Las diferentes maneras de gestionar la Inteligencia Artificial pueden marcar el devenir del siglo XXI y quién sabe de los venideros. De ello habla Kai Fu Lee en su libro ‘AI Superpowers’, éxito de ventas en las listas de New York Times, USA Today y Wall Street Journal que desgrana las diferentes aproximaciones a la Guerra Fría Tecnológica por parte de Washington y Pekín.
Para el autor, China y Estados Unidos afrontan el desarrollo tecnológico en general desde puntos de vistas distintos. El gigante occidental se centra más en la innovación, en crear productos totalmente originales que supongan lo que Steve Jobs llamó “una muesca en el universo”. Por el contrario, el enfoque chino es más pragmático: se trata de ganar dinero, y las compañías buscan ese objetivo sin rodeos ni retóricas.
Sin embargo, a pesar de los diferentes enfoque de aproximación que presentan China, Estados Unidos y Europa todos ellos han logrado ponerse de acuerdo para sacar adelante una especie de Declaración Universal de la Inteligencia Artificial, emulando en cierta medida lo que en 1789 supuso la Declaración Universal de los Derechos del Hombre.
Si bien ésta no logró evitar dos guerras mundiales y un largo número de conflictos, al menos sentó las bases para que fuesen reconocidos unos derechos que hoy son parte de nuestra esencia, nuestra cultura y nuestra forma de entender la civilización.

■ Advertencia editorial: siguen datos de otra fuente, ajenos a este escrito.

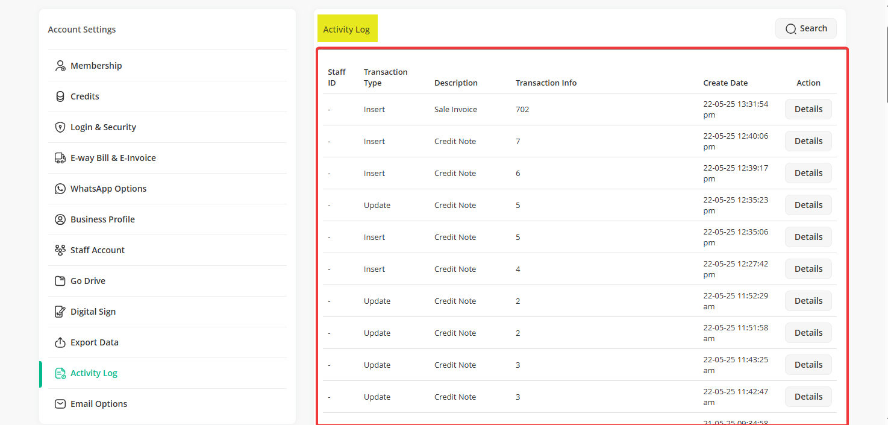This screenshot has width=888, height=425.
Task: Click the Business Profile icon
Action: pos(60,219)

Y eso es exactamente lo que pretende la Recomendación sobre la Ética de la Inteligencia Artificial aprobada por los 193 países que forman parte de la UNESCO. Se trata de un documento de 30 páginas que no es legalmente vinculante, pero desde la Unesco esperan que se convierta en una referencia global para el desarrollo y uso ético de esta tecnología.
La Declaración es el resultado de tres años de negociaciones internacionales y del trabajo de un extenso comité de expertos provenientes de Google, Facebook, Microsoft, las Universidades de Stanford y Nueva York, la Academia China de Ciencia y Tecnología.

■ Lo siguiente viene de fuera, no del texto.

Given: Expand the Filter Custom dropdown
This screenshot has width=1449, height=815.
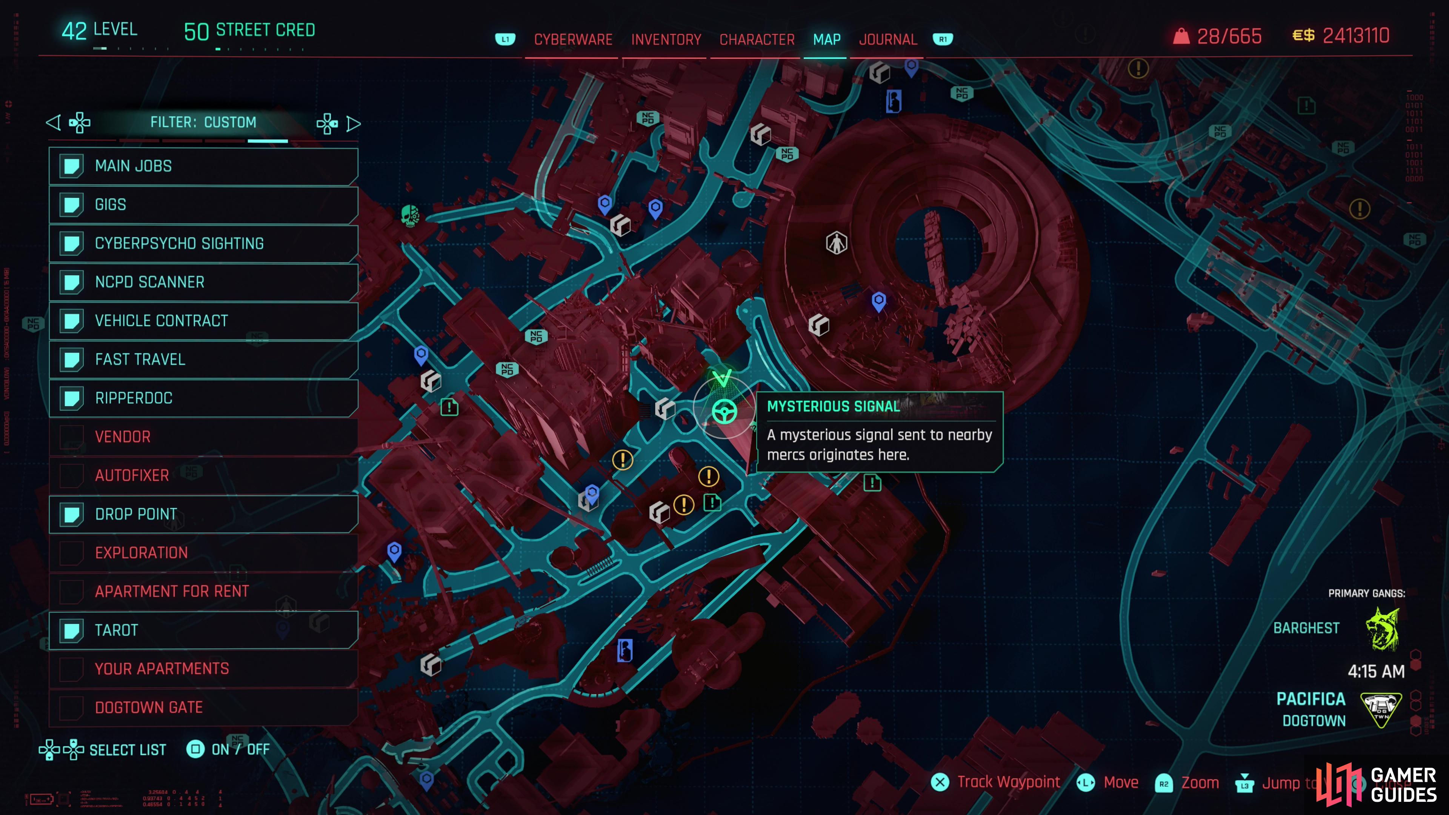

El reconocimiento facial, vetado para la vigilancia masiva
Entre las claves de la recién adoptada recomendación se encuentra la acotación de principios básicos que atañen al desarrollo de algunas de las tecnologías más cuestionadas del momento, como los sistemas de reconocimiento facial. En virtud del acuerdo, estos no deberán ser utilizados con fines de vigilancia masiva o rendición de cuentas sociales.
En el caso de los drones militares o el armamento autónomo, el documento especifica que “las decisiones de vida o muerte no deben ser tomadas por sistemas de inteligencia artificial” y se insiste que en estos escenarios “la última palabra siempre debe ser humana”.
Otros aspectos menos polémicos, como la recomendación de series o canciones en plataformas como Netflix o Spotify, son también abordados en la declaración, donde se subraya la necesidad de que los algoritmos que emplean estas plataformas sean transparentes y auditables, y de que no obedezcan a criterios económicos difícilmente justificables.
Además, la Recomendación anima a los Estados Miembros a considerar la posibilidad de añadir el papel de un funcionario independiente de ética de la IA o algún otro mecanismo para supervisar los esfuerzos de auditoría y seguimiento continuo. Asimismo, la Recomendación subraya que los actores de la IA deben favorecer métodos de IA eficaces en cuanto a datos, energía y recursos que ayuden a garantizar que la IA se convierta en una herramienta más destacada en la lucha contra el cambio climático.
Un reciente estudio publicado en Nature afirmaba que entrenar a un algoritmo de inteligencia artificial puede producir cerca de 300.000 kilos de dióxido de carbono, lo que equivale a 125 vuelos de ida y vuelta entre Nueva York y Pekín.